Examples Of The Evidence Base

The subsequent chapters in this book will provide numerous specific examples of studies that provide evidence one way or another for the use of particular therapies with particular disorders, but it is worth considering one or two such studies briefly, then considering one or two of the meta-analyses and mega-analyses in order to illustrate some of the more general points that we wish to make about the evidence base.

One of the most famous and most expensive therapy outcome studies was the National Institute of Mental Health (NIMH) Treatment of Depression Collaborative Research Program, which will be considered in order to illustrate the problems that have arisen from the general failure to find differential effectiveness of therapy outcome (see Elkin et al., 1989; Elkin, 1994) but also to illustrate other issues about the evidence base. This trial was the largest of its kind ever carried out. There were 28 therapists working at three sites; eight therapists were cognitive-behavioural, 10 were interpersonal therapists, and a further 10 psychiatrists managed two pharmacotherapy conditions, one being imipramine plus 'clinical management', the second being placebo plus 'clinical management'. Two-hundred-and-fifty patients meeting the criteria for major depressive disorder were randomly allocated between the four conditions. The therapies were manualised and considerable training and supervision occurred both before and throughout the trial by leading authorities for each therapy (see Shaw & Wilson-Smith, 1988, for a detailed account of this process). Elkin et al. (1989) reported that all four groups improved approximately equally well on the main symptom outcome measures. Perhaps the most surprising result was the extent of the improvement in the placebo-plus-clinical management group, which substantially outperformed control groups in most other studies, although a post hoc analysis showed that it was less effective for patients with more severe depressive disorders. Imber et al. (1990) have further shown that there were no specific effects of treatments on measures such as the Dysfunctional Attitude Scale on which, for example, the cognitive therapy condition would have been expected to make more impact than the other treatments. In summary, the NIMH trial illustrates that although it has been important to test treatment effectiveness, the simple comparison of outcome of treatment is the most expensive and least informative way in which to approach the issue.

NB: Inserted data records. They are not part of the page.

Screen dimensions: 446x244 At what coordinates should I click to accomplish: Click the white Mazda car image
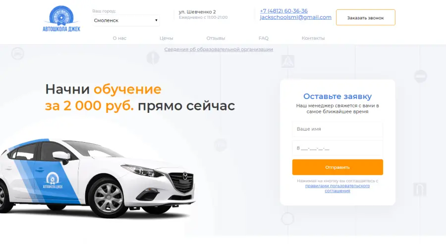click(98, 178)
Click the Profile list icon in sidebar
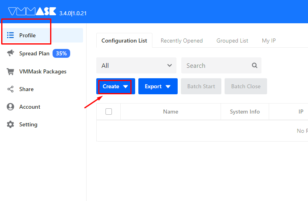308x201 pixels. tap(11, 35)
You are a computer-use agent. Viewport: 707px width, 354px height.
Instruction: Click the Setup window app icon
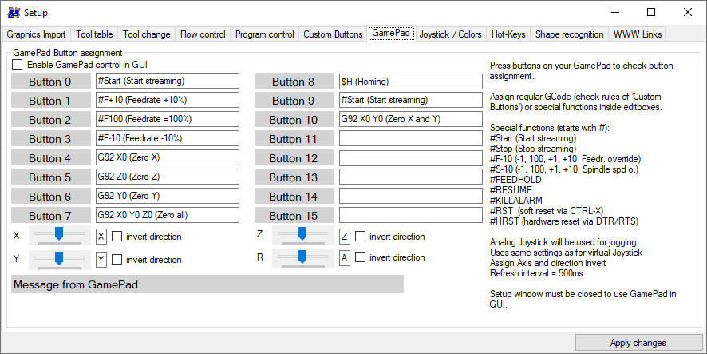pyautogui.click(x=13, y=13)
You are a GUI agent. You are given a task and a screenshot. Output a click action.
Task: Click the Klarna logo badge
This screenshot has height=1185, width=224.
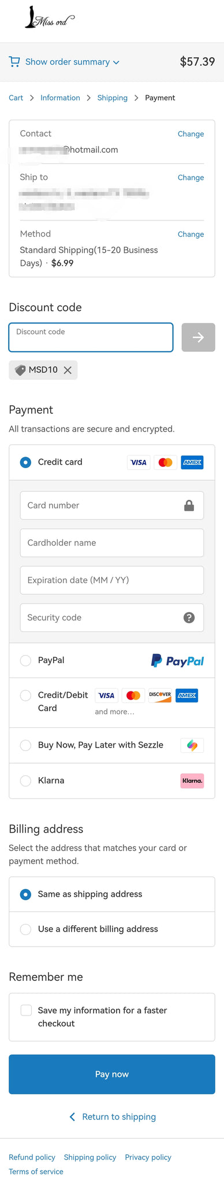(192, 781)
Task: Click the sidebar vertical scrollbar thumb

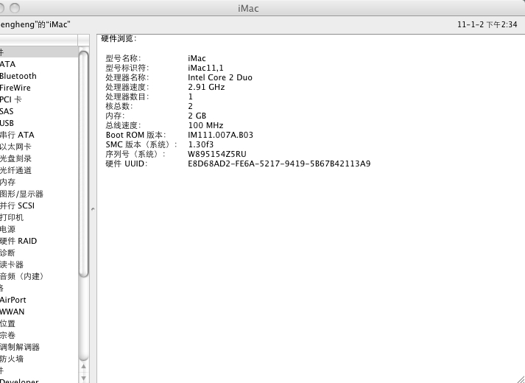Action: pos(84,162)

To move now to an example of meta-analysis, we will start with the Robinson et al. (1990) study, which has been widely cited and is the most influential meta-analysis in the area of depression. Robinson et al. identified 58 trials of a comparison of psychological therapies and a further 15 trials of psychological therapy versus pharmacotherapy that were published between 1976 and 1986. The statistical combination of these studies gave an effect size of 0.73 for psychotherapy versus control (as a reminder, an effect size significantly greater than zero shows a positive benefit, with an effect size of >0.7 being considered to be a large effect). Other comparisons revealed a benefit of cognitive therapy over non-CBT therapies of 0.47, and of other cognitive-behavioural therapies over non-CBT therapies of 0.27. This meta-analysis has often been quoted as showing a distinct small-to-moderate benefit of cognitive and cognitive behavioural approaches over psychodynamic approaches in the treatment of depression. However, there are a considerable number of qualifications to this apparently straightforward conclusion. First, only nine of the 58 trials were based on standard clinical recruitment, with 50 % of trials recruiting participants through the media, 25 % of trials being student based, and with only 35 % having inclusion criteria for clinical depression. In addition, most of the studies reported only post-treatment data without follow-up data being included. Although more recent studies and more recent meta-analyses (such as Gloaguen et al., 1998) generally have stricter inclusion criteria and include follow-up data, it is important to note the limitations of many of the earlier studies and the earlier meta-analyses.

A second type of approach for combining quantitative data has begun to appear - this is the so-called mega-analysis in which case-level data from several studies are combined in order to provide statistical power for more sophisticated analyses. For example, Thase et al. (1997) combined data from six different studies to give a total of 795 participants who had received cognitive behaviour therapy or interpersonal psychotherapy alone or combined with an anti-depressant. Their analyses showed that there is a benefit for combined drug-psychotherapy treatment for more severe levels of depression, but for mild to moderate levels of depression there was no advantage for combined treatment.